Il Consiglio Regionale del Piemonte ha approvato all’unanimità la proroga della Fondazione Museo delle Antichità Egizie di Torino fino al 31 dicembre 2064. Il provvedimento, che aveva già ricevuto il parere favorevole della VI Commissione, allinea la scadenza regionale a quella nazionale, superando il precedente limite fissato al 2034.

La modifica statutaria, presentata dall’assessore regionale alla Cultura Marina Chiarelli, risponde a precise necessità di programmazione. La nuova scadenza trentennale offre infatti una prospettiva solida per la gestione finanziaria e la pianificazione di lungo periodo, elementi fondamentali per sostenere gli importanti interventi di ristrutturazione e rifunzionalizzazione attualmente in corso. “La proroga rappresenta una garanzia sotto il profilo gestionale e programmatico, necessaria per affrontare gli ammortamenti e gli investimenti futuri”, ha dichiarato l’assessore Chiarelli, sottolineando l’importanza di consolidare la governance di uno dei principali poli culturali del mondo.

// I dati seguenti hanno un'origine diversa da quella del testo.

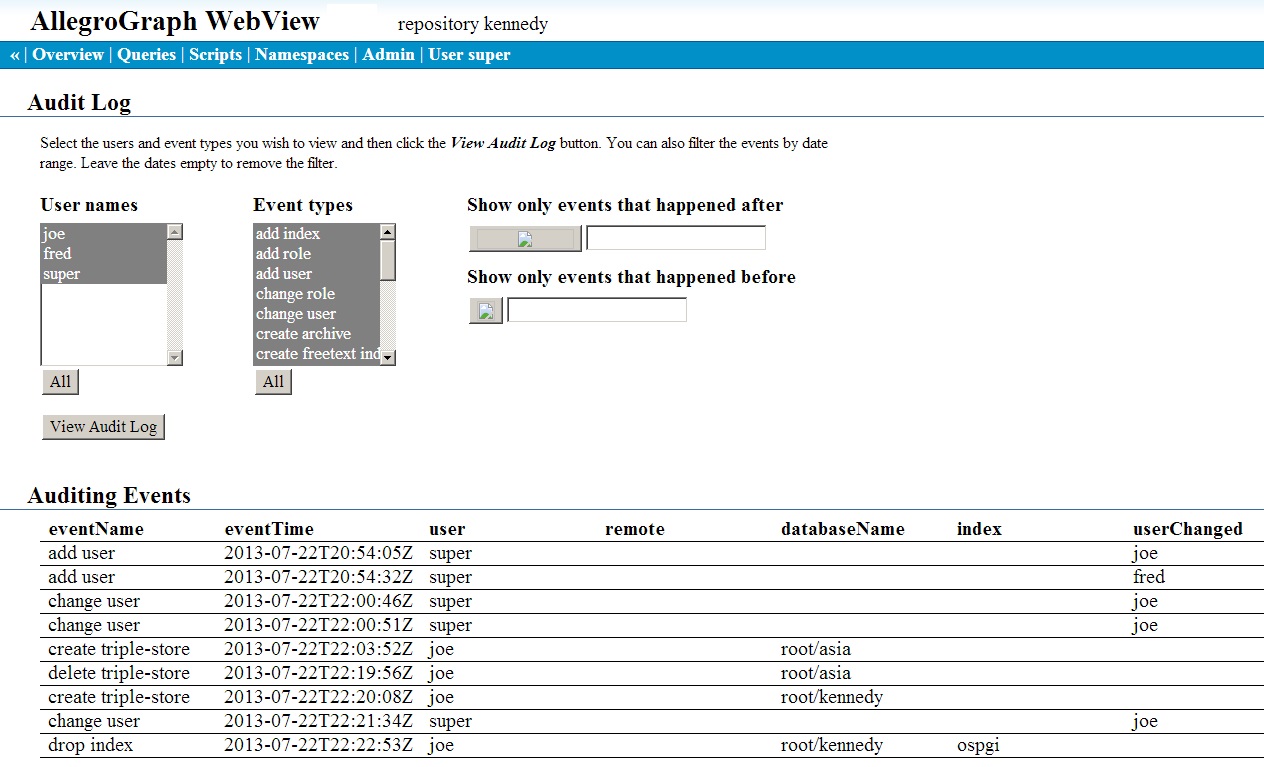1264x767 pixels.
Task: Click the scroll-up arrow on User names list
Action: 174,230
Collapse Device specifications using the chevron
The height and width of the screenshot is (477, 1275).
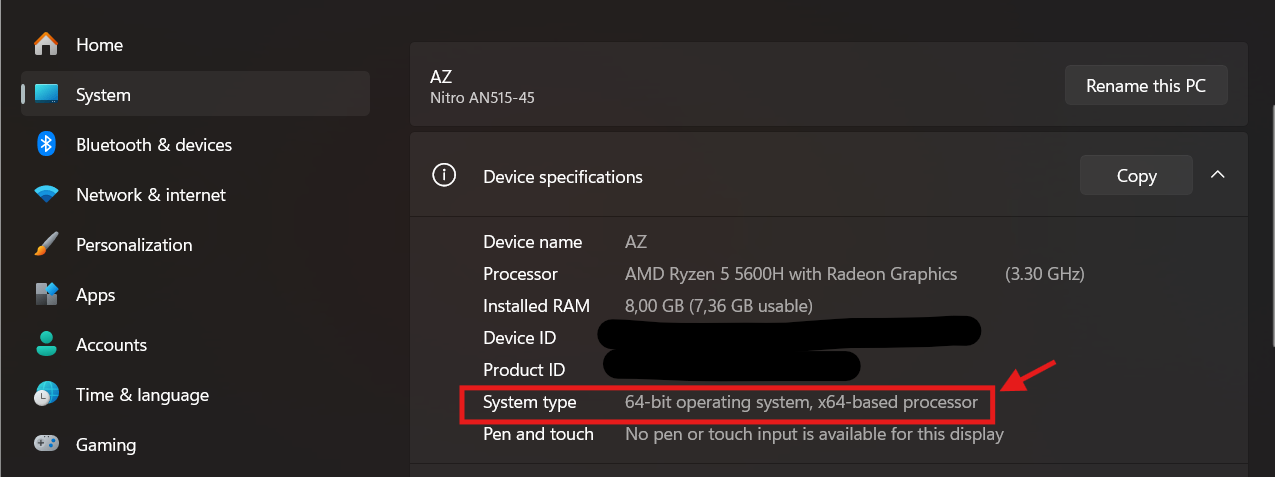1217,175
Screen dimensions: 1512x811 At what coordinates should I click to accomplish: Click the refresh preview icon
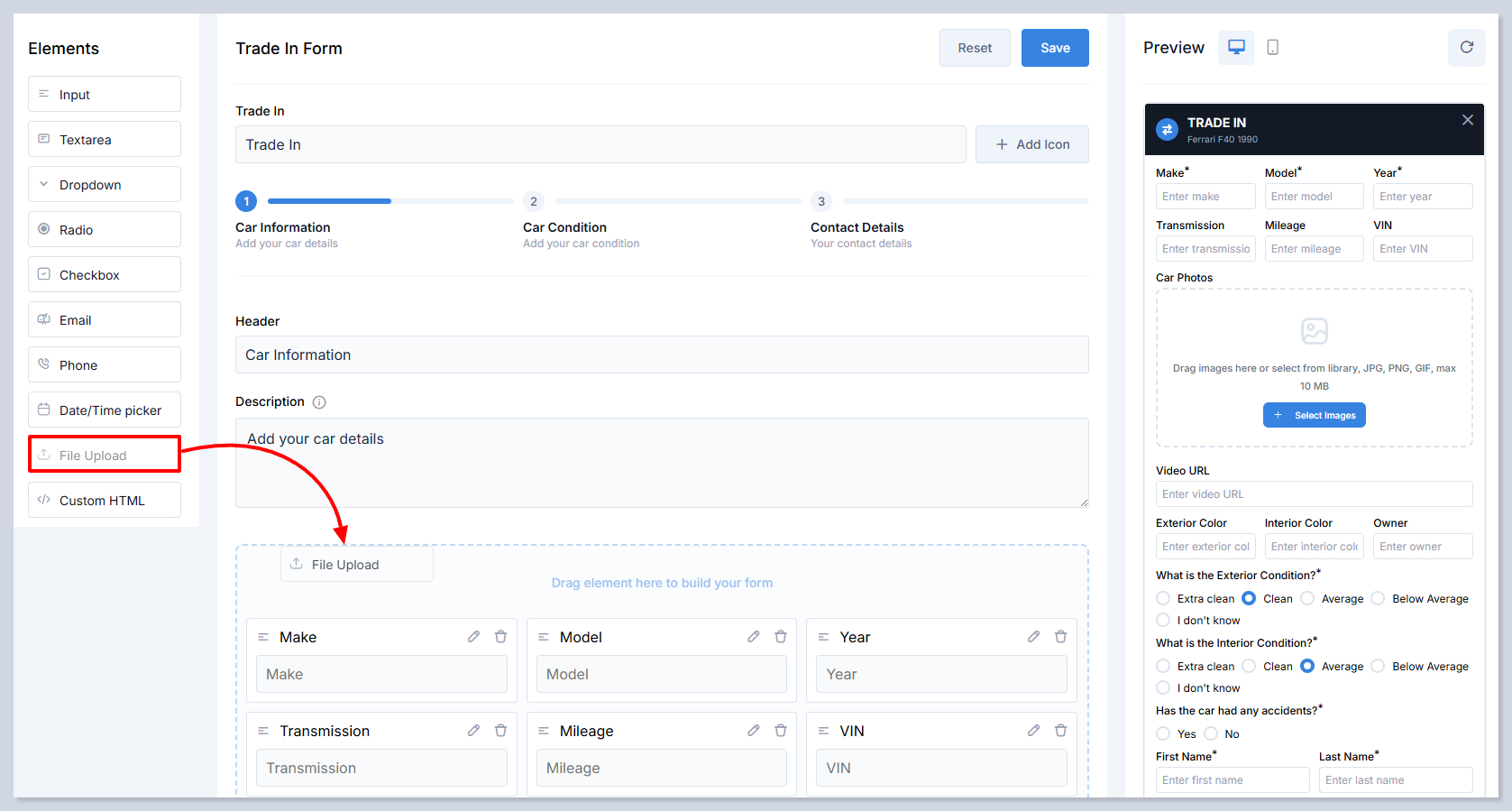pyautogui.click(x=1466, y=47)
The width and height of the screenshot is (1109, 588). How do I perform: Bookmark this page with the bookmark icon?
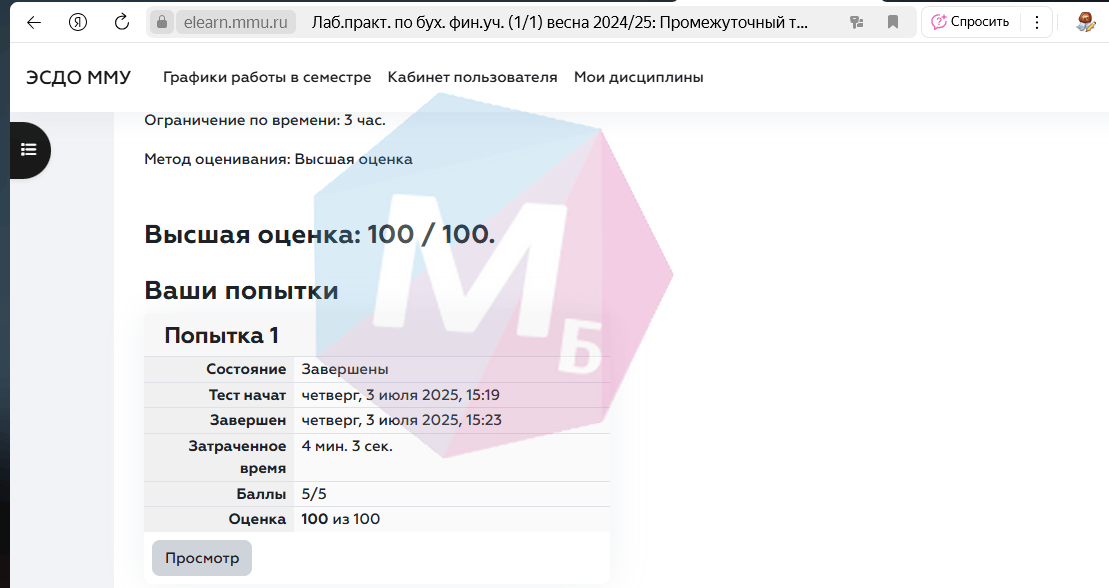pyautogui.click(x=893, y=22)
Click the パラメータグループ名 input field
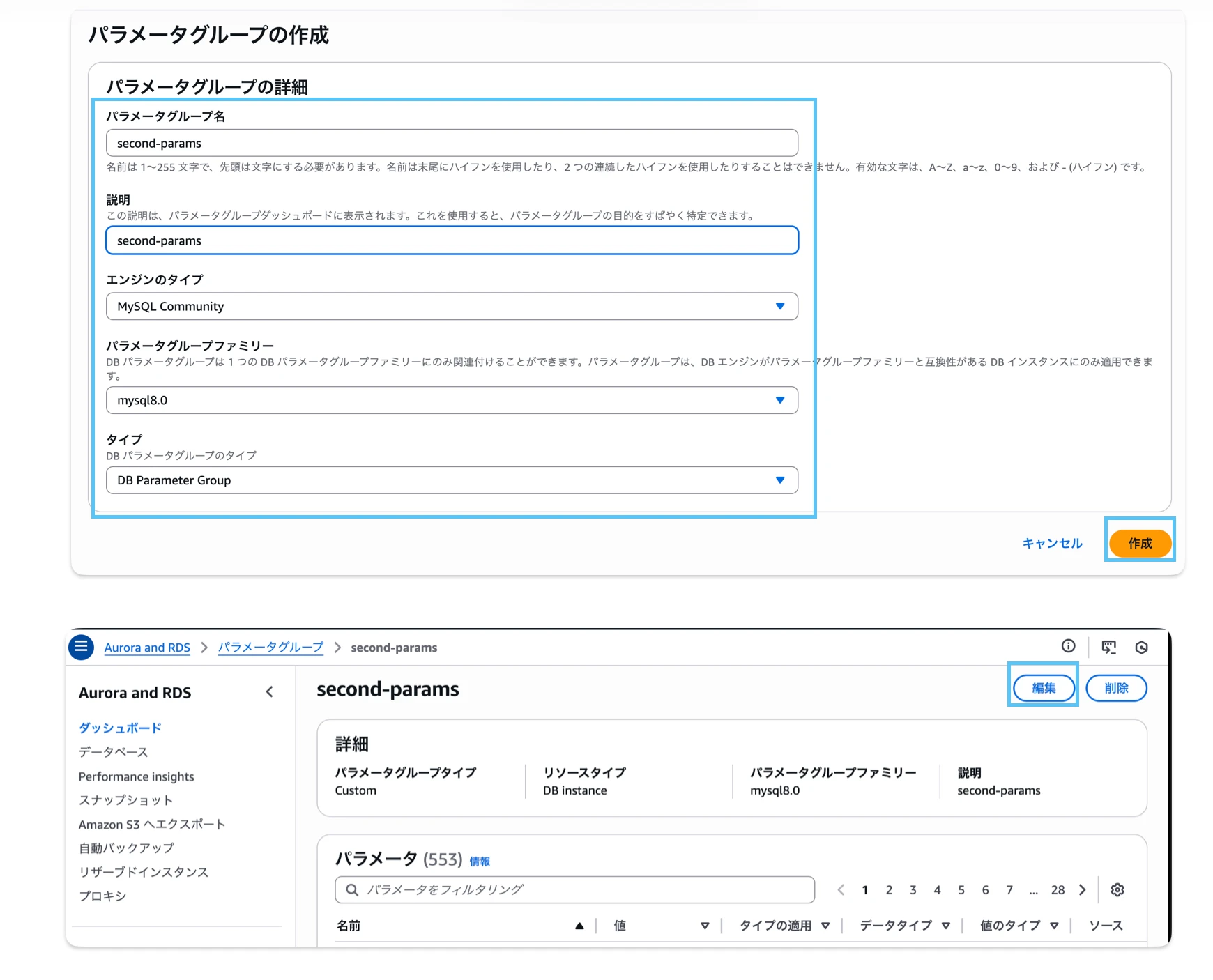 (452, 143)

L’approvazione definitiva in Aula è stata accolta con estremo favore, evidenziando una convergenza politica totale sul valore strategico dell’istituzione. La rapidità dell’iter legislativo conferma la volontà della Regione di supportare il Museo Egizio non solo come custode di memoria, ma come motore di sviluppo per l’intero sistema culturale piemontese e italiano.